Right, I'm back, with a few things to say.
Aussies are thrillseekers. Maybe not all of them, but there's a reason that they say:
'Bungee jumping is sport for Australians, New Zealanders and mad people.'
And with all that wide open space, nice cliffs and ocean on all sides you can understand why we like to bungee jump, surf, snow-ski, water-ski and generally anything that comes with a the warning: DANGER. May result in disability or death.
Yes, Australia is not for the faint-hearted.
It actually snows a lot, but if we have a bad season, then New Zealand has a good one, and if we have a good one, then New Zealand has a bad one.
As for beer, well, you just have to watch this. Greatest ad ever. Yes, we love our beer. More than is probably healthy. But hey, you might as well live while you're young, right?

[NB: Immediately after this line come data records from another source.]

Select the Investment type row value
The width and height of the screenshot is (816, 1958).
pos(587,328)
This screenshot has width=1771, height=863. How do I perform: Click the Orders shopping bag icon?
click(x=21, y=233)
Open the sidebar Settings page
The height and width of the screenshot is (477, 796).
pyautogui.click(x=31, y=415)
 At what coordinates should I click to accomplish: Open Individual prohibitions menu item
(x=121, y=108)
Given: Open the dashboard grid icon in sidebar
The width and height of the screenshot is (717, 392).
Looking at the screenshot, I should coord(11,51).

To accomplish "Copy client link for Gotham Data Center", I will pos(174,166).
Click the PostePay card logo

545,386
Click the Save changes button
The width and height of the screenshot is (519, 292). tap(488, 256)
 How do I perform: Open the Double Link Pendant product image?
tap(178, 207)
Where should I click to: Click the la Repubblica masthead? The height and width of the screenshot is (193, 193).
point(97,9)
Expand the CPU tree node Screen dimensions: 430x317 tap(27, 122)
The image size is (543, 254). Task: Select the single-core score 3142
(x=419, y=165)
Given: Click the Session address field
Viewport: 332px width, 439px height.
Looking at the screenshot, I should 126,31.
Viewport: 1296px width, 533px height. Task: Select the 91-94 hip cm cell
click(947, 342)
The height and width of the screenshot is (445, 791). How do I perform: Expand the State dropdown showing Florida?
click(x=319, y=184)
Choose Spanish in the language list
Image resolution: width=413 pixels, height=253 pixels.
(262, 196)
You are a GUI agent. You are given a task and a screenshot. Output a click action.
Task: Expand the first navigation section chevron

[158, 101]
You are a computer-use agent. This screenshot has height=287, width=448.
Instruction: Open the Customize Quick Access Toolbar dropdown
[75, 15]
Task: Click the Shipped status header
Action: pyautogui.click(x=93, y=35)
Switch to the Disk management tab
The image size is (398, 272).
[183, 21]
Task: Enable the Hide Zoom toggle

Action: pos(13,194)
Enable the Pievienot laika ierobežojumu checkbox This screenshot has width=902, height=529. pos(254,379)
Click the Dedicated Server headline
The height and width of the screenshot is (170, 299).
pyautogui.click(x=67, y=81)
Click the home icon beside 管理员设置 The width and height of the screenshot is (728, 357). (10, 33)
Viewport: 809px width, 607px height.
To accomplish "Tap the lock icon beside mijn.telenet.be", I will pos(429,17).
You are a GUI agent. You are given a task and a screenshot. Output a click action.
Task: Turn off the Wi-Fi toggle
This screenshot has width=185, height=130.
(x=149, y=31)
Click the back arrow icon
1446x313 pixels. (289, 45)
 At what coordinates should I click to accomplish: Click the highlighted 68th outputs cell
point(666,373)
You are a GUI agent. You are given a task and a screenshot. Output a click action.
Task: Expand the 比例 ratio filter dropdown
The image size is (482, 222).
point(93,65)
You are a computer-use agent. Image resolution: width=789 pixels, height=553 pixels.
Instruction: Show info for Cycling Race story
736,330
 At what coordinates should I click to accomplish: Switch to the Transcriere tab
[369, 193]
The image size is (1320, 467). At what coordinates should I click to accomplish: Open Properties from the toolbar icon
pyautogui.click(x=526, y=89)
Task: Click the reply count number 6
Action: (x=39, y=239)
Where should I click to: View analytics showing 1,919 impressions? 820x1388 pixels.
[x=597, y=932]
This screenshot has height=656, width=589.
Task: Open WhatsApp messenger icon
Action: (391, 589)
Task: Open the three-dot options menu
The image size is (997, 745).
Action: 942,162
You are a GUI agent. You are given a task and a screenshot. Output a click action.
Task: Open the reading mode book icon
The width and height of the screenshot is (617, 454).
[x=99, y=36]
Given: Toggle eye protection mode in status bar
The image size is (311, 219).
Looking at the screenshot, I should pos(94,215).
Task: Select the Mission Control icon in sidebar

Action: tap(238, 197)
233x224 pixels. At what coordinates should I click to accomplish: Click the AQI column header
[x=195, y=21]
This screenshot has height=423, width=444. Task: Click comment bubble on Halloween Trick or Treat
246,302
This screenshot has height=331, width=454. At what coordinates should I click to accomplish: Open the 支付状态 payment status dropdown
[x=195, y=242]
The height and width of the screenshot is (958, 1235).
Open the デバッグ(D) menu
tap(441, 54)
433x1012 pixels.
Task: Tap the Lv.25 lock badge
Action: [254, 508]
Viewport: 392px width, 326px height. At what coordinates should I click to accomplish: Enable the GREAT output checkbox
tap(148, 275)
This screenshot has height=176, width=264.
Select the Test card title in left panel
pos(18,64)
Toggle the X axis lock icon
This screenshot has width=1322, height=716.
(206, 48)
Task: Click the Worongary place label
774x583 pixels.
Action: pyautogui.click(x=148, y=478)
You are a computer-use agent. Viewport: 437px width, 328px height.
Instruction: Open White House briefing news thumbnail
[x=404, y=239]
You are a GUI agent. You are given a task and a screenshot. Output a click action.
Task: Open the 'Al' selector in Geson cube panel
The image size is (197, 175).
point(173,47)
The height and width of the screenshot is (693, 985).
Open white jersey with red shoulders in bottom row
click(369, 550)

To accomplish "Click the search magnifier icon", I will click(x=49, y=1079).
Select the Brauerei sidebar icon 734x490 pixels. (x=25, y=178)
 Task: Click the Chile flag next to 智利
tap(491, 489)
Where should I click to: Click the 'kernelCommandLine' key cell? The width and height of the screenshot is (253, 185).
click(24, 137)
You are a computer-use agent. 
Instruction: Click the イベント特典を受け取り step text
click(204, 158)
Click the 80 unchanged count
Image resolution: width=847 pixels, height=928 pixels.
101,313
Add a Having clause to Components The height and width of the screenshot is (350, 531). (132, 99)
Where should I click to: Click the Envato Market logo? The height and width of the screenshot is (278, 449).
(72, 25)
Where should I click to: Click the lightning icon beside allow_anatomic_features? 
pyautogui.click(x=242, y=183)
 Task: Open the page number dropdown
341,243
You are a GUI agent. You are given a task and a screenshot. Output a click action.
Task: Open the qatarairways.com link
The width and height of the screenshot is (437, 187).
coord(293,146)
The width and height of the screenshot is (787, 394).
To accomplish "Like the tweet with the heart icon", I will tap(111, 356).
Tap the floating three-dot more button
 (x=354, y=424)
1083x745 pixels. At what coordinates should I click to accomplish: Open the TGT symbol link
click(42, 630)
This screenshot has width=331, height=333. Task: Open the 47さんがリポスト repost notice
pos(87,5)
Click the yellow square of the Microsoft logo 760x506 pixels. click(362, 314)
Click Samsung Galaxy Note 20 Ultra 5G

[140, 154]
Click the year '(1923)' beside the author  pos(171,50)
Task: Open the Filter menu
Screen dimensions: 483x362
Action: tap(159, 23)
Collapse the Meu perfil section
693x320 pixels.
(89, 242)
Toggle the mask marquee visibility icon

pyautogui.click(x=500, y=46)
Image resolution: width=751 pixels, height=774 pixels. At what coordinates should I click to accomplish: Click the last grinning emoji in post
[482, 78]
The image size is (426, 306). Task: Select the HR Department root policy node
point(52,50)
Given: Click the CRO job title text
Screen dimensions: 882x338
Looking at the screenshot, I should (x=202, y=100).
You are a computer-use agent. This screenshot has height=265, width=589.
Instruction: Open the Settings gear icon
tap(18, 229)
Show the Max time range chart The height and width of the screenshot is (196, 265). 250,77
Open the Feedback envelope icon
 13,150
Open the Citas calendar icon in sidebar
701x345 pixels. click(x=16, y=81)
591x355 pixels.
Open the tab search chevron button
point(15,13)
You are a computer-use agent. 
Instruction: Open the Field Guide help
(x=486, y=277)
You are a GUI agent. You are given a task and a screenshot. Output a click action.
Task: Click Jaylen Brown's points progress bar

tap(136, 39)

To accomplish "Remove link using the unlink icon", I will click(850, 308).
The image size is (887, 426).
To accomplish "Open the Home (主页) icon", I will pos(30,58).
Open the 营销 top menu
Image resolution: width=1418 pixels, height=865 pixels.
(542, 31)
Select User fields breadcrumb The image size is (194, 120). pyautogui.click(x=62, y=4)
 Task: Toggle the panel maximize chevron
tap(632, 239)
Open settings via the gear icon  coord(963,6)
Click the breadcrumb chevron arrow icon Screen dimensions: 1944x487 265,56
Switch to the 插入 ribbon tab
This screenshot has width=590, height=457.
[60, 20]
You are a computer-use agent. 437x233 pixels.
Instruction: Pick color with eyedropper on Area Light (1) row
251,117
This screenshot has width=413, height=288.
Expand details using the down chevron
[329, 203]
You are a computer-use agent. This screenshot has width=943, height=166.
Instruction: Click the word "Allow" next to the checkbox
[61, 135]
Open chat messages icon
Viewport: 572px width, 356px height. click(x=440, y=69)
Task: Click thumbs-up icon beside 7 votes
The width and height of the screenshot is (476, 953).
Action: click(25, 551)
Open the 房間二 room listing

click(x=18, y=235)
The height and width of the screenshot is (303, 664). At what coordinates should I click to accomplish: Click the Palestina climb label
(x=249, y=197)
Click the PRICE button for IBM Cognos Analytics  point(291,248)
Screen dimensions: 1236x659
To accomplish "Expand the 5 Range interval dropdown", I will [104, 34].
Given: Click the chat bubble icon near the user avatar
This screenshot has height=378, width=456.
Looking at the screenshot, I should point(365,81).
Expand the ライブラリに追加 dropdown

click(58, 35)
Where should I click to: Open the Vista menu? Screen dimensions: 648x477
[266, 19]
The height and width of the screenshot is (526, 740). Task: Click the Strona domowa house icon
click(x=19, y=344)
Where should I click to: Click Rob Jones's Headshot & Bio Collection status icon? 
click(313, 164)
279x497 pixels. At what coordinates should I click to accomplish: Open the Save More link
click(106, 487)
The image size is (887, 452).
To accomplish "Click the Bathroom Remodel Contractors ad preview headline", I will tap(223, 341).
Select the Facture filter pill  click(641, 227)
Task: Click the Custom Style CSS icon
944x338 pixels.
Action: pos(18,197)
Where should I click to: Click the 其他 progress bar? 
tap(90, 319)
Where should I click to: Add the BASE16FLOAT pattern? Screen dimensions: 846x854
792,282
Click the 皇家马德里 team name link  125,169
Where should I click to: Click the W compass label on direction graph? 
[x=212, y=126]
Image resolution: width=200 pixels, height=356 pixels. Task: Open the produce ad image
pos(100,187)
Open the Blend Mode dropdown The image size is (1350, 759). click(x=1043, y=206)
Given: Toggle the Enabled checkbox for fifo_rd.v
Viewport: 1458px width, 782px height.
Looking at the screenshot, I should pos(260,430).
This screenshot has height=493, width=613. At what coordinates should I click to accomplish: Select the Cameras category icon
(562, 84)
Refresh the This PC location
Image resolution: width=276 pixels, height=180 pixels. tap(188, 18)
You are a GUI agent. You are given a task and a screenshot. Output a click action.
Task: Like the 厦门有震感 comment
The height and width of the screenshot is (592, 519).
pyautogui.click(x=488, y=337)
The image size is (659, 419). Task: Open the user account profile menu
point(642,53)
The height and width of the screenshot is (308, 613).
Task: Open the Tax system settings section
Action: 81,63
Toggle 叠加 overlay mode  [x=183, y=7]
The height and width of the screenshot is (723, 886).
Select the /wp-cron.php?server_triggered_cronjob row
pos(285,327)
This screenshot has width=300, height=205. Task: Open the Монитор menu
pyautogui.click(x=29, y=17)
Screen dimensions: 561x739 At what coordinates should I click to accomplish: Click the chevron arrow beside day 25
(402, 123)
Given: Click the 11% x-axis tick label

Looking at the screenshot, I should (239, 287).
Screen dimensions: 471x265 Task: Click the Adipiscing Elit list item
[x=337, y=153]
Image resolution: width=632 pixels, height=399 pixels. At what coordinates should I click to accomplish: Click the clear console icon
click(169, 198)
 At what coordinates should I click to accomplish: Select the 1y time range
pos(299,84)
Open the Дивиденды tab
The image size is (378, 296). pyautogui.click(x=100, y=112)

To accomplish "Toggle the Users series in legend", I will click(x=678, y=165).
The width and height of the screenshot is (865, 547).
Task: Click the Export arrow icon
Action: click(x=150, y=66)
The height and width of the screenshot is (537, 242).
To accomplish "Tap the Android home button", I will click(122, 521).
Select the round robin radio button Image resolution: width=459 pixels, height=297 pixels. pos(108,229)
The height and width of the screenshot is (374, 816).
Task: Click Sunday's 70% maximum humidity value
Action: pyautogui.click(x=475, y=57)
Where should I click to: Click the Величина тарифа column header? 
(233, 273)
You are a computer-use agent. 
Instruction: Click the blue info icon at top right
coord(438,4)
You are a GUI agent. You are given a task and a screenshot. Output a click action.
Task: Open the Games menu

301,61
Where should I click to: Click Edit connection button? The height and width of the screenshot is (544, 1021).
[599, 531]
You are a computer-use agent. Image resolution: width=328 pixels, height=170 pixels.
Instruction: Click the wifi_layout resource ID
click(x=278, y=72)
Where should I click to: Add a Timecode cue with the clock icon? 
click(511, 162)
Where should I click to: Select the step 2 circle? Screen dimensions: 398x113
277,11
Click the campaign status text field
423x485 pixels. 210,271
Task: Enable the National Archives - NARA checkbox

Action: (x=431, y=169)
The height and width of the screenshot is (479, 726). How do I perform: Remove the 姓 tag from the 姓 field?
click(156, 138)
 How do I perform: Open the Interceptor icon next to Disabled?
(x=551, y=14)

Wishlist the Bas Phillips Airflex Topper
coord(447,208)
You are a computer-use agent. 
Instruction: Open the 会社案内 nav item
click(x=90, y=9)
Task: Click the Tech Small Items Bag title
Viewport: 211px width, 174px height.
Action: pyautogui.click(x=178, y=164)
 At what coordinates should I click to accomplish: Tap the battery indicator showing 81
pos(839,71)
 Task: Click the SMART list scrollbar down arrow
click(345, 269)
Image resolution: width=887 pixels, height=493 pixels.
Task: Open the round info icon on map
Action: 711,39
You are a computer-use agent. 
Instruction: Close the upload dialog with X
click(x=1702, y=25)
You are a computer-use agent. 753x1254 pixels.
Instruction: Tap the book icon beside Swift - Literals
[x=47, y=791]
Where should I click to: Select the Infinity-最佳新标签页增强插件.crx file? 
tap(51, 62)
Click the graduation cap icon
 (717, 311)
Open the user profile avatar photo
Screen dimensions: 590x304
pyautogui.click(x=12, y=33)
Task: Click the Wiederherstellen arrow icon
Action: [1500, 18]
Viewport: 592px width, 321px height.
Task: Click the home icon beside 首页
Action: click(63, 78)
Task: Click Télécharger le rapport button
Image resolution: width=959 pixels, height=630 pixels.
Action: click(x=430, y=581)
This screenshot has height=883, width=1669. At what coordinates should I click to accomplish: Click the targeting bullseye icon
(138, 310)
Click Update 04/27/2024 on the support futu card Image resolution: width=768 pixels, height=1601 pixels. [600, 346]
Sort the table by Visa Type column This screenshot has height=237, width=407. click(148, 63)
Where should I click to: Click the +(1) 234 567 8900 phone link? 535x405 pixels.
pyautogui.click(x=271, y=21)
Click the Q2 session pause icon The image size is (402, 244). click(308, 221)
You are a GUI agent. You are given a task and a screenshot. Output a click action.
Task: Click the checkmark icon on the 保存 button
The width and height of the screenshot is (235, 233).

I've mentioned the playful rivalry, right? Well I was thinking about the footy and just had to laugh when I remembered the crowd chanting as Nick Reidwolt (most overated player in the competition) lined up for goal when Saints played Richmond. They were chanting 'you are a loser'. Except they didn't say 'loser' they used a word that starts with 'w' and ends with 'anker'.
Also, the cork hat. Now it may look stupid, but I tell you it's a miraculous invention. We used them all the time on out Central Australia trip.
On the same string of thought: the Thunderbox. For those who don't know, its a box, way down in the back of the backyard, with a loo inside. It is the favourite nesting place of spiders and snakes and if you've ever had to use one in the middle of the night, in winter, no less, you sure can appreciate the miracle of indoor plumbing.
Australian icons: The Victa lawnmower, The Hills Hoist, the thong (the kind that goes on your feet), the giant inflatable thong (again, the kind that go on your feet) that you take to the beach, Skippy, Victoria Bitter... the list is endless.
Basically, we are geniuses. Bow down to our might.
Besides, all the other coutries are starting to get on in years, wheras we are still young and lively. We love nothing more than a party and any excuse for a holiday will do. Like I said, we're still such a young country; still capable of burning the midnight oil while the other countries are tucked up in bed, taking a nanna nap.
On that note, I'm going for my smoko.